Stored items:
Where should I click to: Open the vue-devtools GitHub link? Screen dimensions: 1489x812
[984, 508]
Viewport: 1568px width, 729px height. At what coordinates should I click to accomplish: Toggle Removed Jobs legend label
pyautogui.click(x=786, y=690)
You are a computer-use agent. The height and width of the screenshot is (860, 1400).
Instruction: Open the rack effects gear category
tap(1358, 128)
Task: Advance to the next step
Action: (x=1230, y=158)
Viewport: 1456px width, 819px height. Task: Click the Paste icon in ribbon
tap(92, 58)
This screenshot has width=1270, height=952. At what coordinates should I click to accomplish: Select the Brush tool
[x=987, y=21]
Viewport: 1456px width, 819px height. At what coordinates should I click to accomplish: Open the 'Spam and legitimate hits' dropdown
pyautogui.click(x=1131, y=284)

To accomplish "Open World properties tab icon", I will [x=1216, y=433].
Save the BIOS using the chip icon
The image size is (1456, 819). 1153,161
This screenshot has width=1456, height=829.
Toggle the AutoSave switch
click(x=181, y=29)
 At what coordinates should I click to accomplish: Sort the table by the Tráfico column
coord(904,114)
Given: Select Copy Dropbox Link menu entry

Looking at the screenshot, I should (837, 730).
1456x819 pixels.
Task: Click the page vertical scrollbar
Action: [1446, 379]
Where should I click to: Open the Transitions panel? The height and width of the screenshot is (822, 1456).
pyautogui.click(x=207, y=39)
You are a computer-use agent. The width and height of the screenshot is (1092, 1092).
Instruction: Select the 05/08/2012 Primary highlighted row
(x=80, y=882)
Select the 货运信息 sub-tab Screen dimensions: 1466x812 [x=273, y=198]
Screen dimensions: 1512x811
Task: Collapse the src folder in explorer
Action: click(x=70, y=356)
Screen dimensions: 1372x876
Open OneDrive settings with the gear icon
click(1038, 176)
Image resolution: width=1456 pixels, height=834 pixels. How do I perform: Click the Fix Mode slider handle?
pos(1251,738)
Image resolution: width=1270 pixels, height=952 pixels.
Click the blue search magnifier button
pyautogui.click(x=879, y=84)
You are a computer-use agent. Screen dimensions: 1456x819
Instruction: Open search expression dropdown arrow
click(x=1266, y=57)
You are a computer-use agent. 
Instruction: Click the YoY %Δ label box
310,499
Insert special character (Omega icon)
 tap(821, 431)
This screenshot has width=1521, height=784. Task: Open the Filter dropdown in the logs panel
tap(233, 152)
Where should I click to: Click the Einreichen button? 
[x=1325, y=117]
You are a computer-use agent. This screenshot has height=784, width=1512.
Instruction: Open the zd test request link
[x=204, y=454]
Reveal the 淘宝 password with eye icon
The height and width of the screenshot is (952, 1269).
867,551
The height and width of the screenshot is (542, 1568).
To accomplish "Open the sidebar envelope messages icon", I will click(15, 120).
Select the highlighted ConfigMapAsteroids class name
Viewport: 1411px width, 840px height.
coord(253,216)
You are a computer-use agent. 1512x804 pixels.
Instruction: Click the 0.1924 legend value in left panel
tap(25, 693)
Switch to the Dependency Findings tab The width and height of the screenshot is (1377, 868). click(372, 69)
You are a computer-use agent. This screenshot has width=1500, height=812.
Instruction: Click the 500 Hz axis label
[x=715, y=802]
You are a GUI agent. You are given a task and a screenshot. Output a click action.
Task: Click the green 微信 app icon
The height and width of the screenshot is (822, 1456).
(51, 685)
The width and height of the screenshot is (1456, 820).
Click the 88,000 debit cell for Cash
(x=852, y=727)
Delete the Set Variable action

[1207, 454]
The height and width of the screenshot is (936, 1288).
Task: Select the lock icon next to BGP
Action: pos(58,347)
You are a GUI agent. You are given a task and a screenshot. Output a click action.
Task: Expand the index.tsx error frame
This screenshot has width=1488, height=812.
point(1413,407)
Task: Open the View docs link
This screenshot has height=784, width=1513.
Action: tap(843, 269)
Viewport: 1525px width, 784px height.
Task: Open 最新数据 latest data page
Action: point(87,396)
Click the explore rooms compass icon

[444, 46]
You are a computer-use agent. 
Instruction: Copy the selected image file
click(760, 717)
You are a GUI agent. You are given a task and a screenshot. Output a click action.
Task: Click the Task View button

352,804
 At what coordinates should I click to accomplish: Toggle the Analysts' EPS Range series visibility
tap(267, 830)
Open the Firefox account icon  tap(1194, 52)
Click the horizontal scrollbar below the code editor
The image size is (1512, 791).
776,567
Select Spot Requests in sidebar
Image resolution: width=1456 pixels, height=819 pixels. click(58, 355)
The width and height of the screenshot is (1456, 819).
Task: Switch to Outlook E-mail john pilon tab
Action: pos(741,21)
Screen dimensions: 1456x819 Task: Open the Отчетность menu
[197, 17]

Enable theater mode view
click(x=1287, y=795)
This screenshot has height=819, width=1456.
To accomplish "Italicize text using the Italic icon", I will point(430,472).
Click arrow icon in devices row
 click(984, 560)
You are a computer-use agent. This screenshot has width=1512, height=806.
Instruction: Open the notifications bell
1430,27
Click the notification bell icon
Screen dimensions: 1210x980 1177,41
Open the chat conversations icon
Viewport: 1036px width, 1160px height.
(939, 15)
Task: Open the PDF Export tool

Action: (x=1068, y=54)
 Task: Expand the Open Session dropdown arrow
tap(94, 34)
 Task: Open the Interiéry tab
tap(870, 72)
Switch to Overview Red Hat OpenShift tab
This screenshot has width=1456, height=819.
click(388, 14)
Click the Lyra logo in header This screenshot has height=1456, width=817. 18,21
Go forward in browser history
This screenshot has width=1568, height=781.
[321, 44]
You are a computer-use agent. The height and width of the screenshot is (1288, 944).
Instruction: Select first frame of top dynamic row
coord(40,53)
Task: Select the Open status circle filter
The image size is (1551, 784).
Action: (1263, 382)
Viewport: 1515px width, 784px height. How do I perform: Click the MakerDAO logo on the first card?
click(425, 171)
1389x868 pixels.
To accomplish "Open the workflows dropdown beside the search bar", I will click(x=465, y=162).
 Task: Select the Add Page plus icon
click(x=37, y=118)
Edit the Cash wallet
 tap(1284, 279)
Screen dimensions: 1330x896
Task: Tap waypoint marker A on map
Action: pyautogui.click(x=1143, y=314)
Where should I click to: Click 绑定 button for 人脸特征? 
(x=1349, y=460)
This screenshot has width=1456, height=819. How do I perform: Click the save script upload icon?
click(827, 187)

TASK ITEM:
Print exactly the lines above from the one with "Open OneDrive settings with the gear icon" to the one with "The width and height of the screenshot is (1456, 820).", including both.

OUTPUT OF THE TASK:
Open OneDrive settings with the gear icon
click(1038, 176)
Image resolution: width=1456 pixels, height=834 pixels. How do I perform: Click the Fix Mode slider handle?
pos(1251,738)
Image resolution: width=1270 pixels, height=952 pixels.
Click the blue search magnifier button
pyautogui.click(x=879, y=84)
You are a computer-use agent. Screen dimensions: 1456x819
Instruction: Open search expression dropdown arrow
click(x=1266, y=57)
You are a computer-use agent. 
Instruction: Click the YoY %Δ label box
310,499
Insert special character (Omega icon)
 tap(821, 431)
This screenshot has width=1521, height=784. Task: Open the Filter dropdown in the logs panel
tap(233, 152)
Where should I click to: Click the Einreichen button? 
[x=1325, y=117]
You are a computer-use agent. This screenshot has height=784, width=1512.
Instruction: Open the zd test request link
[x=204, y=454]
Reveal the 淘宝 password with eye icon
The height and width of the screenshot is (952, 1269).
867,551
The height and width of the screenshot is (542, 1568).
To accomplish "Open the sidebar envelope messages icon", I will click(15, 120).
Select the highlighted ConfigMapAsteroids class name
Viewport: 1411px width, 840px height.
coord(253,216)
You are a computer-use agent. 1512x804 pixels.
Instruction: Click the 0.1924 legend value in left panel
tap(25, 693)
Switch to the Dependency Findings tab The width and height of the screenshot is (1377, 868). click(372, 69)
You are a computer-use agent. This screenshot has width=1500, height=812.
Instruction: Click the 500 Hz axis label
[x=715, y=802]
You are a GUI agent. You are given a task and a screenshot. Output a click action.
Task: Click the green 微信 app icon
The height and width of the screenshot is (822, 1456).
(51, 685)
The width and height of the screenshot is (1456, 820).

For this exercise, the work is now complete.